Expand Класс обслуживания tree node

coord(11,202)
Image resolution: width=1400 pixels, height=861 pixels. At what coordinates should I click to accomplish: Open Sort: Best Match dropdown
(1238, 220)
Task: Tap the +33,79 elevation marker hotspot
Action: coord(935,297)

Action item ▸
Set out exactly the run of lines that begins at the line holding "Image resolution: width=1400" and ends at the last line of the data.

Result below ▸
Image resolution: width=1400 pixels, height=861 pixels. At what coordinates should I click to accomplish: Open Sort: Best Match dropdown
(1238, 220)
Task: Tap the +33,79 elevation marker hotspot
Action: coord(935,297)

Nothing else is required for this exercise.